Liberally adapted from Juan Mayorga’s play The Boy in the Last Row, Ozon’s latest movie, In the House, at first suggests a return to the anarchic adolescent protagonists of his early films, whose uncontrollable desires were inextricably linked with destruction and mayhem. Sixteen-year-old Claude (Ernst Umhauer) piques the interest of his literature teacher, Germain (Fabrice Luchini), who’s perilously close to pedagogical burnout, with a well-crafted essay for a prosaic assignment about “My Last Weekend.” Claude details a Saturday spent helping a classmate, Rapha Artole (Bastien Ughetto), with his math homework at his pal’s home; the budding wordsmith is intrigued by Rapha’s close-knit family, particularly his mother, Ester (Emmanuelle Seigner), who emits “the singular scent of a middle-class woman,” the one provocative phrase in the script (which can still, a week after seeing the film, cause me to have olfactory hallucinations).

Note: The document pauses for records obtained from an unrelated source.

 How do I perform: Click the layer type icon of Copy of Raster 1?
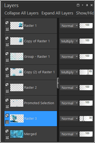click(x=7, y=38)
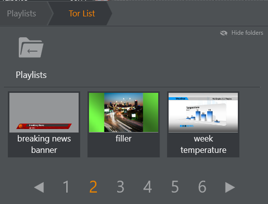Jump to page 3
Image resolution: width=268 pixels, height=204 pixels.
pos(121,187)
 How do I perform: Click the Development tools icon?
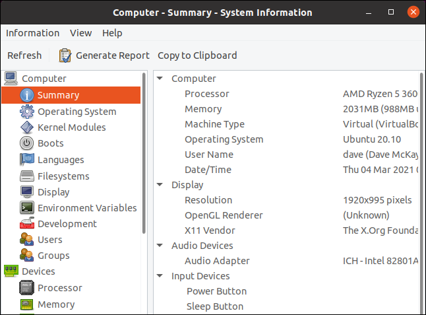tap(27, 224)
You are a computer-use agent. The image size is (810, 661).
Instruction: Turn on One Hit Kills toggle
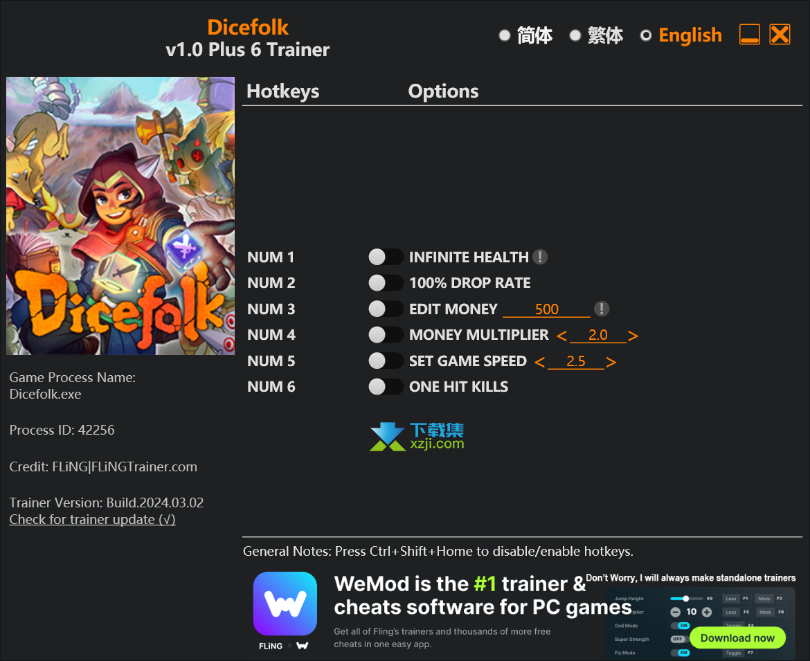pos(386,386)
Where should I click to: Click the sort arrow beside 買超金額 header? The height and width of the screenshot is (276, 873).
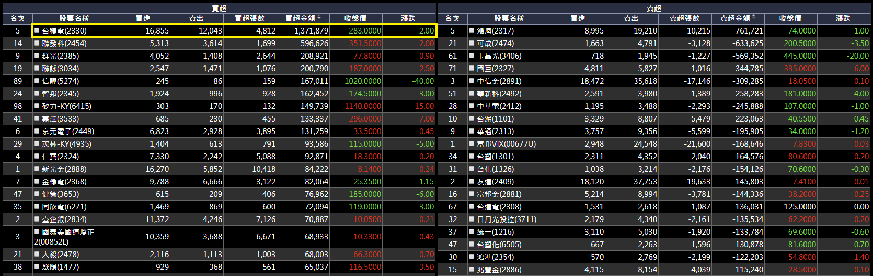319,18
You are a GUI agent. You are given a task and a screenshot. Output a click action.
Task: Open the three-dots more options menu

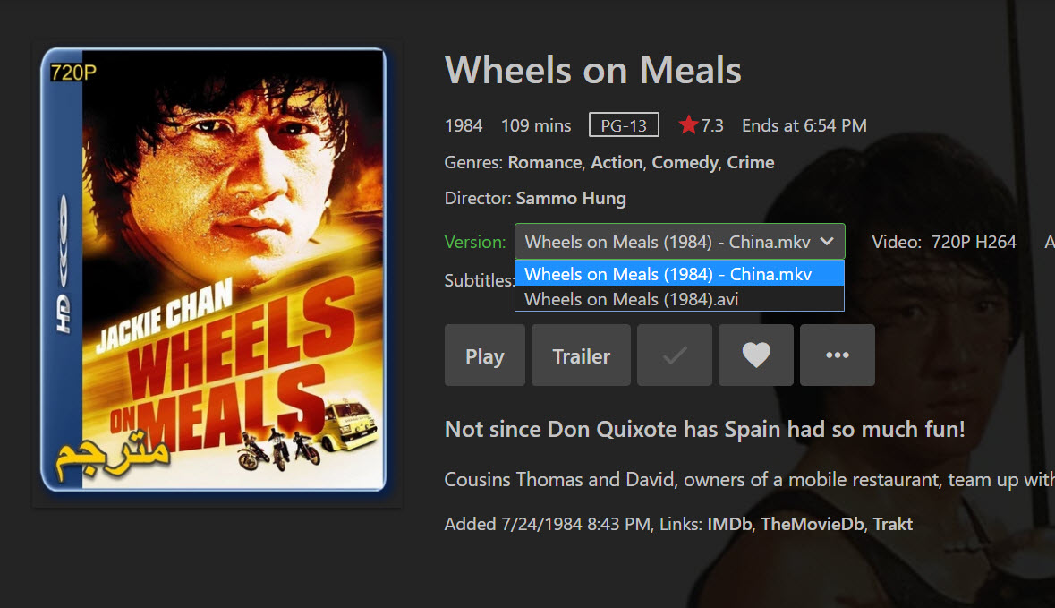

Germain, a failed writer whose sole novel was published twenty years ago, begins meeting with Claude after class, critiquing the boy’s further chapters about his infiltration of the Artoles’ snug fortress. These ongoing installments Germain eagerly shares with his wife, Jeanne (Kristin Scott Thomas), a gallerist whose exhibition space, the Minotaur’s Maze, displays large photomontages of swastikas composed of penises. This dumb sight gag typifies the complacency that soon dominates In the House, eclipsing the occasional sharp observation about narrative and audience. (Though even those pleasures are fleeting: Jeanne’s declaration that “art teaches us nothing” rings as a biting aphorism until one realizes that it’s a truncation of Henry Miller’s “Art teaches nothing, except the significance of life.”)

“You confuse desire with story,” Germain tells his pupil at one point, long after he’s committed a professional infraction to ensure that Claude can keep returning to Rapha’s home and thus produce more pages. As for the instructor’s own desire, Jeanne nonchalantly asks her husband if he lusts after his student. Teacher isn’t hot for Claude but—like fans of radio serials, soap operas, or shows on AMC or HBO—simply burning to know what happens next. Yet as Claude becomes more deeply embedded in the Artole household, what ensues becomes less and less intriguing; when Germain himself begins to appear in the later chapters, told through flashbacks, the recapitulations tip over into the unendurably whimsical.

In the film’s closing scene, after Claude—in his lone instance of satisfying, sexy menace—remarks, “There’s a way into every house,” it’s hard not to compare him with his predecessors in Ozon’s filmography, those guilty of breaking, entering, and seducing (or repelling, or sometimes both), like Marina de Van’s homicidal backpacker in See the Sea. In the sixteen years since that featurette, Ozon has followed a clear trajectory: from épater to embrasser le bourgeoisie.

Melissa Anderson

In the House opens April 19 in New York and Los Angeles.